#ubuntu-de-l10n 2014-08-11
<DaGardner> phillip: war für Wochen auf Alpen-Wander/Kletter Tour. Dementsprechend eh garnicht im IRC.
<phillip> DaGardner: alles klar, war auch kein Problem :)
#ubuntu-de-l10n 2015-08-10
<phillip> hi
<phillip> toddy: habe jetzt alles in der help app Übernommen
<toddy> hi phillip
<toddy> ah, supi
<phillip> habe noch einmal Ihr eingefügt sonst passte das alles
<toddy> da wird sich Daniel Holbach freuen.
<phillip> :)
<toddy> phillip: es gibt momentan probleme bei dem Einspielen der Übersetzungen bei Mobil und deshalb kommen die erst mit OTA-6 in circa drei Wochen oder so.

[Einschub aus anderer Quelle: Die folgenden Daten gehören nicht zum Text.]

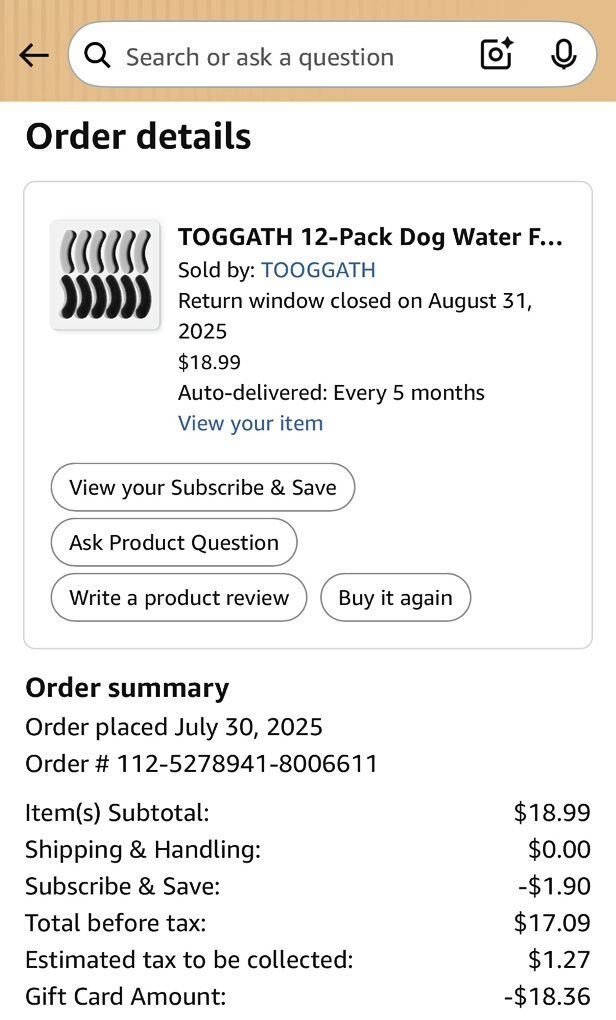Click the 'Order placed July 30, 2025' line
Screen dimensions: 616x1020
[174, 727]
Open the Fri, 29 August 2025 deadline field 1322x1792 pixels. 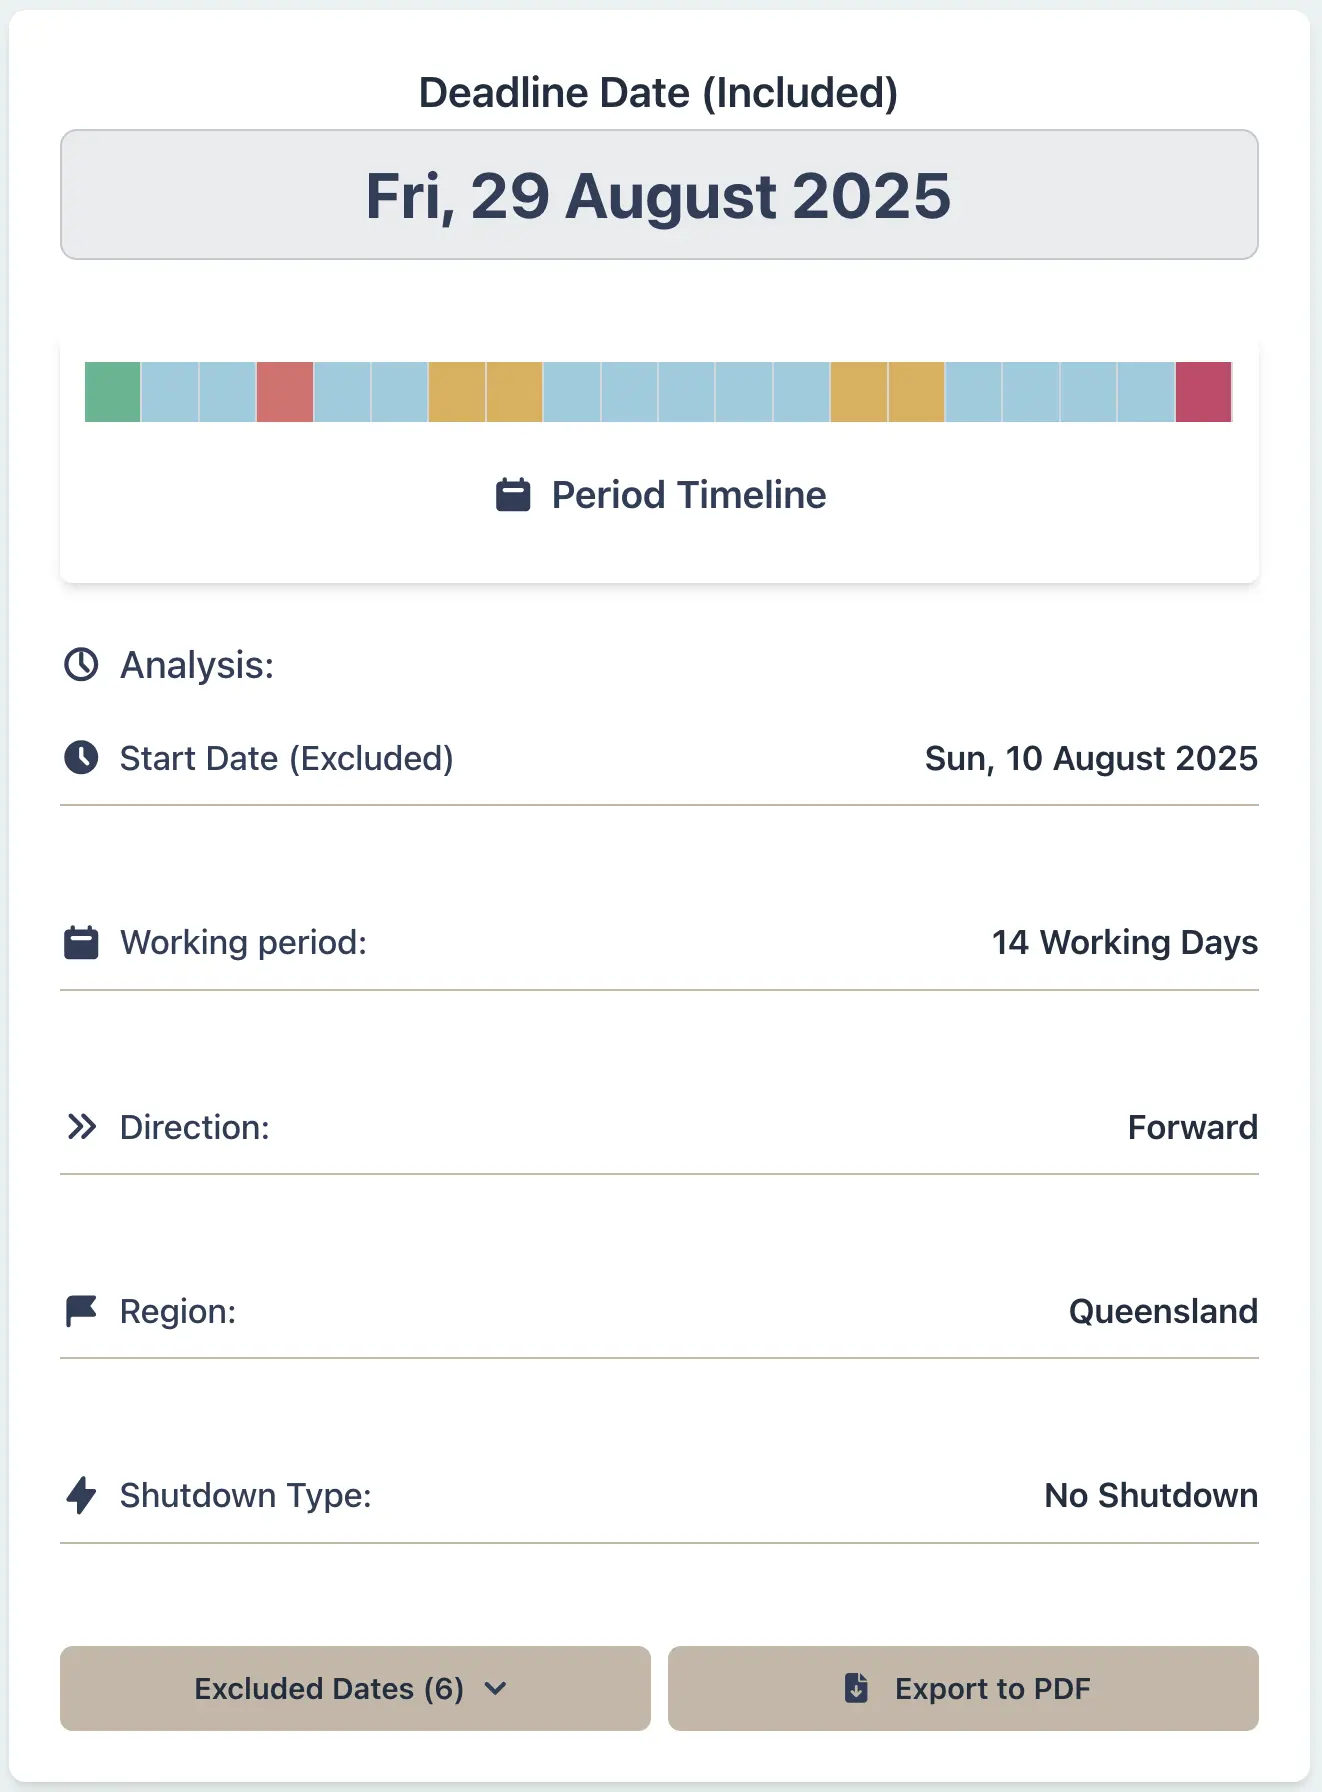[660, 195]
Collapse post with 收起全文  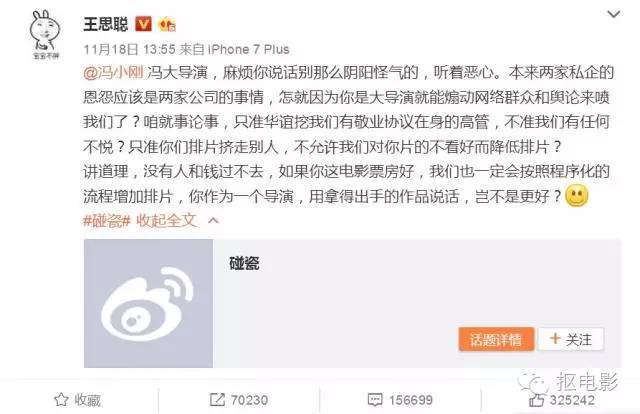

<toddy> bzw. nicht nur beim Einspielen der Übersetzungen, sondern überhaupt Patches bereitzustellen.
<phillip> toddy: okey, haste gefragt?
<toddy> phillip: ich habe auf der Mailingliste ubuntu-phone nachgeschaut.
<phillip> alles klar
<phillip> mache mich mal daran die Vorschläge in Mutt zu bearbeiten, die erste Seite ist ja schon fertig ...
<toddy> und ich gehe ins Bett :)
<toddy> gute nacht!